When we spent Christmas in Saint Andrews, Scotland in 1959, we lived in a house named “Windrush” on the Lade Braes Walk, a house name right out of “The Wind in the Willows.” For Christmas that year my mother roasted a goose. When we had lived in Minnesota when I was younger she told me that she was cooking a rooster for Christmas, which sounded far more exotic than a chicken or a turkey.
The only heat source in the big two story house Windrush was a coal burning fireplace in the living room and a coke burning stove in the kitchen which my father stoked several times a day for heat and for cooking. Refrigerators had not yet made it to Scotland so our perishables were stored in a cold cellar in the basement on the north side of the house. Each bedroom had a primitive portable kerosene heater that made the rooms smell like burning aviation fuel and we all wore wool stocking caps to bed and donned 1” thick sleeping socks every winter night to keep our feet warm.
I contracted rheumatic fever there after not being treated for strep throat, and spent many weeks in bed recovering.
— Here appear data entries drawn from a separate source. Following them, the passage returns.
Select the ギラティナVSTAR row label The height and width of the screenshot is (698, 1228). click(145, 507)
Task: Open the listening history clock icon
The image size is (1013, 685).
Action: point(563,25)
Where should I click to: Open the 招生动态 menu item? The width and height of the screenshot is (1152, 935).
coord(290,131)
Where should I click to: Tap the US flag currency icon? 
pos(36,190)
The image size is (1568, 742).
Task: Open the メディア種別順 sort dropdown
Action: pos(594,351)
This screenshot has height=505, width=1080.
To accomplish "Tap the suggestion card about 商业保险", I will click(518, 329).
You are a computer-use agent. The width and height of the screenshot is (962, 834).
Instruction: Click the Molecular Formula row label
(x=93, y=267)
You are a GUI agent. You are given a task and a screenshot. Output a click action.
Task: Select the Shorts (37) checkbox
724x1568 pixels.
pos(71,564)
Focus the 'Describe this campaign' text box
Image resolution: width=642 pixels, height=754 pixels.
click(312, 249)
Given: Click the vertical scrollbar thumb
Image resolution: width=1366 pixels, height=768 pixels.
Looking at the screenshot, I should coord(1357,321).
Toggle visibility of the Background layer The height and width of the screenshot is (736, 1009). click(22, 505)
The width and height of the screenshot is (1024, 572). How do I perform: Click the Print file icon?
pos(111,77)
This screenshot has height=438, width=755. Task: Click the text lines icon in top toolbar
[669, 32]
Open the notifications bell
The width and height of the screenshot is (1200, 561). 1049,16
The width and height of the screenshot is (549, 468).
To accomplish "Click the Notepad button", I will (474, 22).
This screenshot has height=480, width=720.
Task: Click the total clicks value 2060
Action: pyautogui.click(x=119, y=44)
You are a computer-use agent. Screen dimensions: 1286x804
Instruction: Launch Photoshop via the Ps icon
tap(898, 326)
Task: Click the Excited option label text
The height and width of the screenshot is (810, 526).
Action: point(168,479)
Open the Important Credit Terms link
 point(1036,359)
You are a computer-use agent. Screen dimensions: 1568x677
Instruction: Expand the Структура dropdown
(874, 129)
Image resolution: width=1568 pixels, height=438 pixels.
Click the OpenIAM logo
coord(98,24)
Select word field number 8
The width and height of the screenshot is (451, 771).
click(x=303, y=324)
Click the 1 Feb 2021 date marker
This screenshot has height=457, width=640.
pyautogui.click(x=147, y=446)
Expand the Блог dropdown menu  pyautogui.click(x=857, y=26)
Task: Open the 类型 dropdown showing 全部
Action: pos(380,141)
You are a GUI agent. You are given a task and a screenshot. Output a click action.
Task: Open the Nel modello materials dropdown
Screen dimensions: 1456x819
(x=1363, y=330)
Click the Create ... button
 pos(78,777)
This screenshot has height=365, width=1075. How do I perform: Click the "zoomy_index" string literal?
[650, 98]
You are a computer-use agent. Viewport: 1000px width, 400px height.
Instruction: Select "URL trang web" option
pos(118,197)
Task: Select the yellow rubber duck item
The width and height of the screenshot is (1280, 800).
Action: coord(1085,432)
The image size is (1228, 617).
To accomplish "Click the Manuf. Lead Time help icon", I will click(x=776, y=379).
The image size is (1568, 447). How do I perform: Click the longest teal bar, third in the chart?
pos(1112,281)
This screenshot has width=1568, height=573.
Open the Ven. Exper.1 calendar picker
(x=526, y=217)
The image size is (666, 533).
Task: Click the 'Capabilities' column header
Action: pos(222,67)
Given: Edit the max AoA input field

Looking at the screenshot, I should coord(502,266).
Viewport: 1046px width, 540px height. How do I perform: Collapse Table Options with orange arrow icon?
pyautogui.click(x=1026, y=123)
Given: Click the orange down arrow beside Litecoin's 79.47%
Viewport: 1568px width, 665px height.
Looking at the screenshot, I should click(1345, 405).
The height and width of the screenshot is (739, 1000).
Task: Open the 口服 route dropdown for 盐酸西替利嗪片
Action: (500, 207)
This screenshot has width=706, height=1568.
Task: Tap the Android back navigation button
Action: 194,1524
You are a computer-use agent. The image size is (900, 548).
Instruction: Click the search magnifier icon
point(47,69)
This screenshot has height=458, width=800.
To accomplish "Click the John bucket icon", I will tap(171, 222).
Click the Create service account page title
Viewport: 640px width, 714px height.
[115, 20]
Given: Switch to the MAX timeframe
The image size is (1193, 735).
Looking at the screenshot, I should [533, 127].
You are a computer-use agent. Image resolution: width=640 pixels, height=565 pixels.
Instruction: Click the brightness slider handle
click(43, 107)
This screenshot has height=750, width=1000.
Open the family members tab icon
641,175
Just before Christmas it snowed and I was able to go outside into our backyard for the first time in several weeks and built a Jesus snowman with a snow lamb next to him to welcome in the holiday season. I whittled a knife shaped wooden letter opener for my father as a Christmas present with a celtic cross on the handle end and I made a stand for the letter opening knife out of a foot long log with a slot in the middle for the knife to stand upright in. Sadly, a U.S customs agent confiscated the log stand when we returned to the United States 6 months later, claiming that the wood might contain dangerous insects which could infect all of the trees in America.
Ideas are like fireflies – You have to catch them while you can, otherwise they will disappear forever and you’ll never see them again.
I heard the musician and songwriter Ray La Montagne make this observation on the creative process in a podcast interview. There is always the potential for magic in everything that we think, do, make or create. We hope to uncover the potential for wonder, unearth the unexpected buried treasure or find the glimmer of gems in the veins the mundane. Art has a way of underscoring the oneness in things, and bringing the invisible forth.
As a child in rural western Massachusetts, my favorite thing to do on early summer evenings was to wander around in a hay field in July as twilight was fading and darkness was rising in the world. Fireflies would dance in flight and stream around us like a swirling cosmic fireworks light show, filling us with wonder and delight. We would capture dozens of them in glass jars and hold them in our hands like the flashlights of the Gods. They seemed to be spirits bright with angel light, tracking the distant dawn, appearing in the gathering twilight, illuminated too briefly soon after the sun had gone down.